_Excerpt_:
4.19.2011

It's a Girl Thing

I got real lucky last weekend. I had the amazing opportunity to spend a weekend Up North (for those of you from other areas, this is a Minnesotan term for 'close(r) to the Canadian border') with my girlfriends. We call ourselves the Odd Quad because we have known each other since high school, but we came from four very different "crowds." We intersected originally in our freshman year of high school, having all chosen to take Chinese as our foreign language option.  Naturally, as the years plodded on, many people dropped out of Chinese, it's a pretty tough language to learn, and once you've fulfilled your foreign language credits in high school, it can be difficult to build a case for sticking with it - for reasons unbeknownst to each of us, we all stuck with it.  We graduated and like people do, we went our separate ways with the intention of trying to stay in touch.

It's funny to think about this now, in our extremely connected world where geography has nothing to do with your ability to keep up with the day to day happenings of friends and (frankly) complete strangers, but email had just been catching on the year that we graduated from high school. People our age didn't carry cell phones, and what on earth was a "text"? When we called people outside of a 50 mile radius, we used this thing called long distance that you had to pay EXTRA for.  We used pens and papers to write letters, and had to make a trip to a mailbox and wait at least two days to get a written message to our friends. Then we'd wait a week or more to hear back from them (this was the cheapest method of long distance communication aside from email, but we used it because it was so much more familiar than that new fangled email. Sometimes I think of how students huddled around our PO boxes in the Student Union thumbing through handwritten envelopes, grinning at a letter from a parent, a sibling, or a great friend who was going to school across the country. I don't suppose it's very much like that anymore.)  As you can imagine, we fell out of touch.  Years later, we connected again through facebook and started getting together as close to once a month as our schedules would allow.

My husband regularly checked with me over my weekend away with these women whom I had known since I was a girl, to see how it was going, and he'd ask, "what are you guys doing up there?" I had only one answer, "talking." For 2 full days, we talked.  No TV, no music, no book reading, and (almost) no social networking (this will be addressed in a future blog post titled "Put Down the Freakin' Computers, Smartphones, and Whatnots and TALK TO THE PERSON SITTING NEXT TO YOU" or something of the like). We talked. It was just what the doctor ordered.  This confused my husband. He could not possibly imagine sitting around in a living room all weekend and just talking to his dude friends. His confusion was evident as he continued to probe, "Did you play video games? Did you go to a bar? Did you play board games?" and on and on... No. We just talked. That had really been the plan, to wear comfy clothes all weekend, and hang out, and talk. We never ran out of things to talk about. I think if we had spent another day the same way, we would have come away with even more things to talk about. Women are like this, there are always more depths to explore, there are always more layers to uncover. Our conversations ranged from grief to the most comfortable underwear, sometimes within five minutes. We flowed effortlessly through the tough topics and the lighter topics, we laughed a lot, sometimes until we cried. We remembered the girls we were, and celebrated the women we had become.

_Record set_:

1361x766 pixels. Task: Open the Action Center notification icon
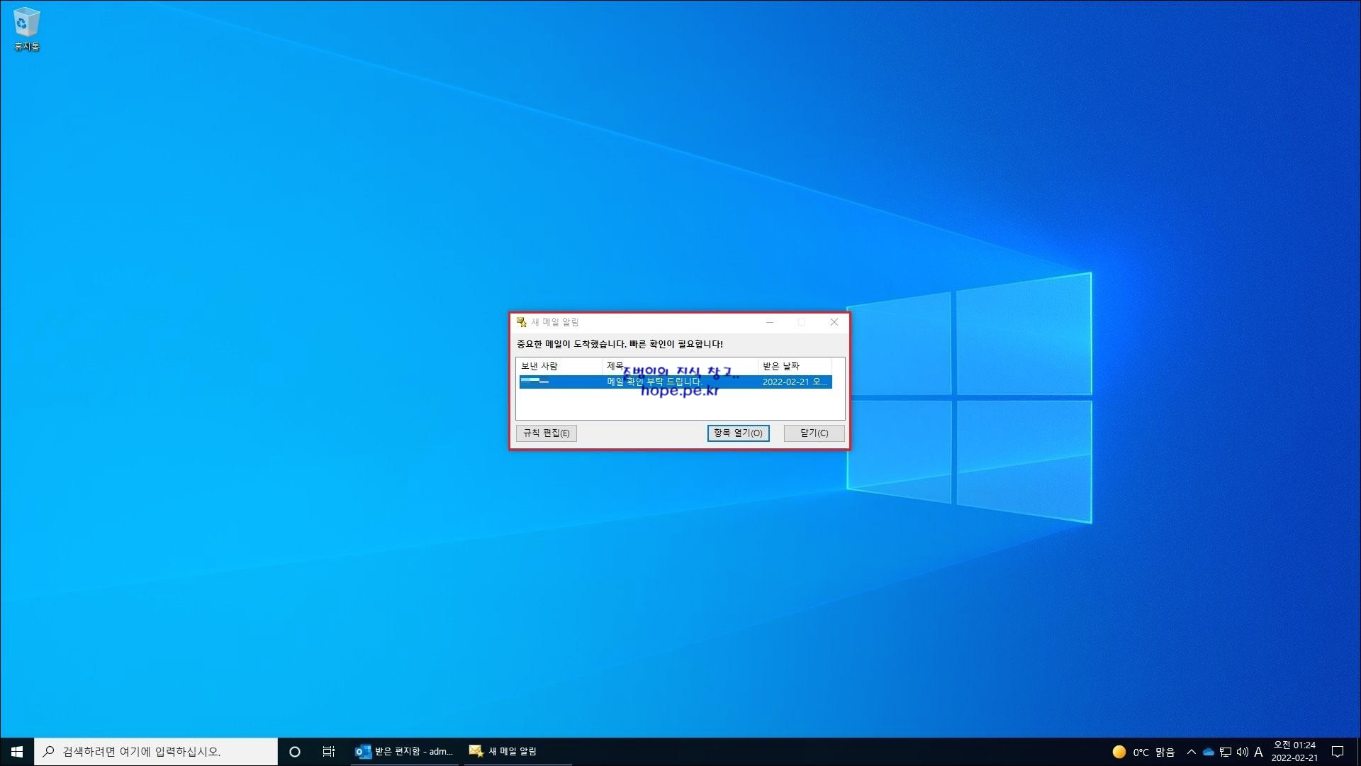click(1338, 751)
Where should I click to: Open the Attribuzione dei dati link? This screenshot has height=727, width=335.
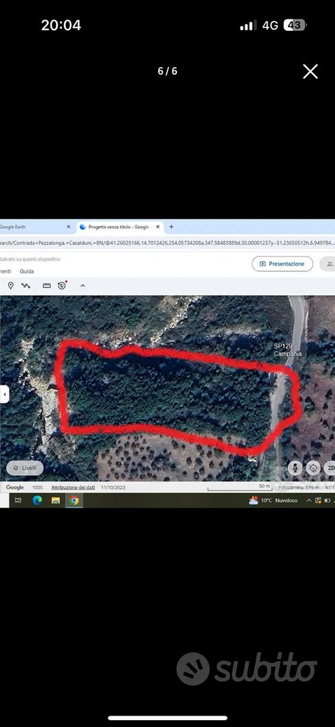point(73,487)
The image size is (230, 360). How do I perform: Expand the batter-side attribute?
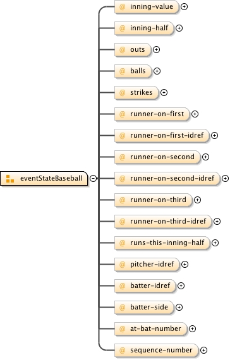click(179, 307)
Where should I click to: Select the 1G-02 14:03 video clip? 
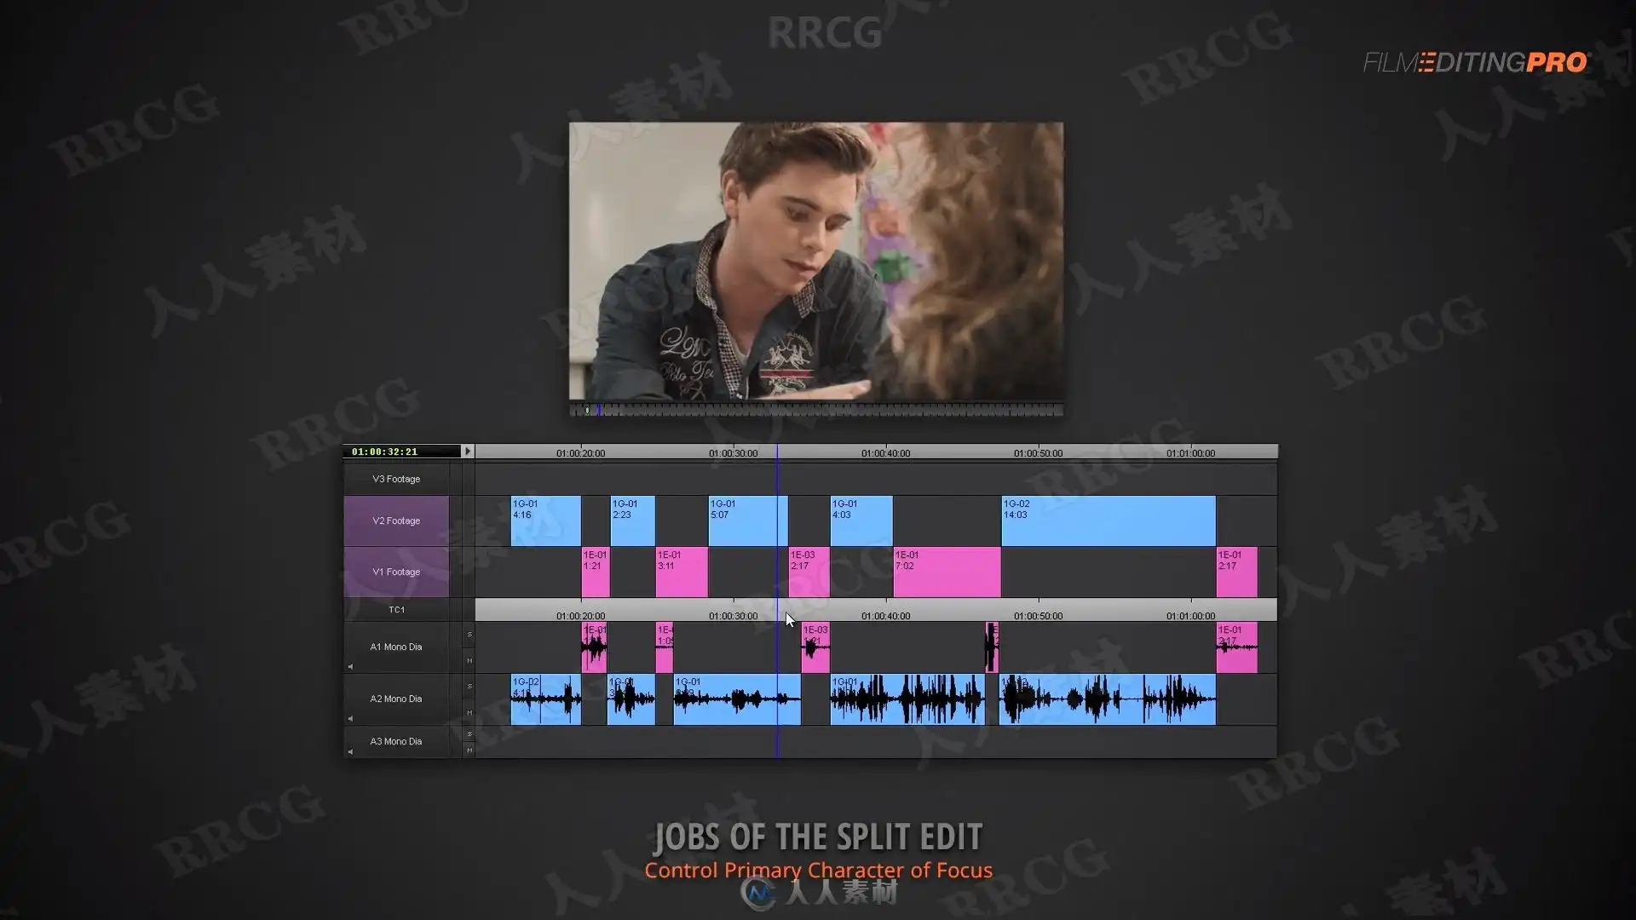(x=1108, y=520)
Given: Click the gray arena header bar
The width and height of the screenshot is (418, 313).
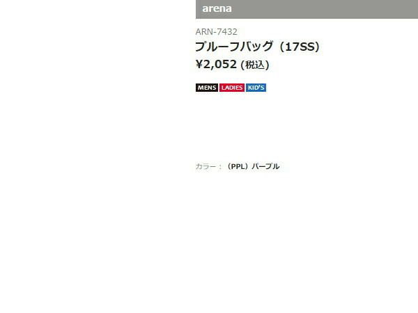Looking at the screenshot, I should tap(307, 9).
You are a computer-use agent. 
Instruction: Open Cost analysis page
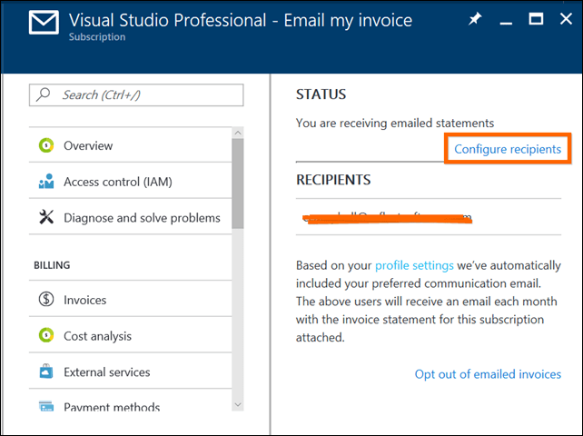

_Requests_:
(A) In the blog post, what name do the writer and her high school friends call themselves?
(B) According to the blog post, why did the friends write letters after graduation instead of using email?
(C) Return the passage of the blog post between "I got real lucky" and "stay in touch.", inclusive.
The entries come from a different source than the blog post.

_Solutions_:
(A) The Odd Quad.

(B) Letters were the cheapest way to communicate over long distances apart from email. They chose letters over email because letters were much more familiar than the new email.

(C)
I got real lucky last weekend. I had the amazing opportunity to spend a weekend Up North (for those of you from other areas, this is a Minnesotan term for 'close(r) to the Canadian border') with my girlfriends. We call ourselves the Odd Quad because we have known each other since high school, but we came from four very different "crowds." We intersected originally in our freshman year of high school, having all chosen to take Chinese as our foreign language option.  Naturally, as the years plodded on, many people dropped out of Chinese, it's a pretty tough language to learn, and once you've fulfilled your foreign language credits in high school, it can be difficult to build a case for sticking with it - for reasons unbeknownst to each of us, we all stuck with it.  We graduated and like people do, we went our separate ways with the intention of trying to stay in touch.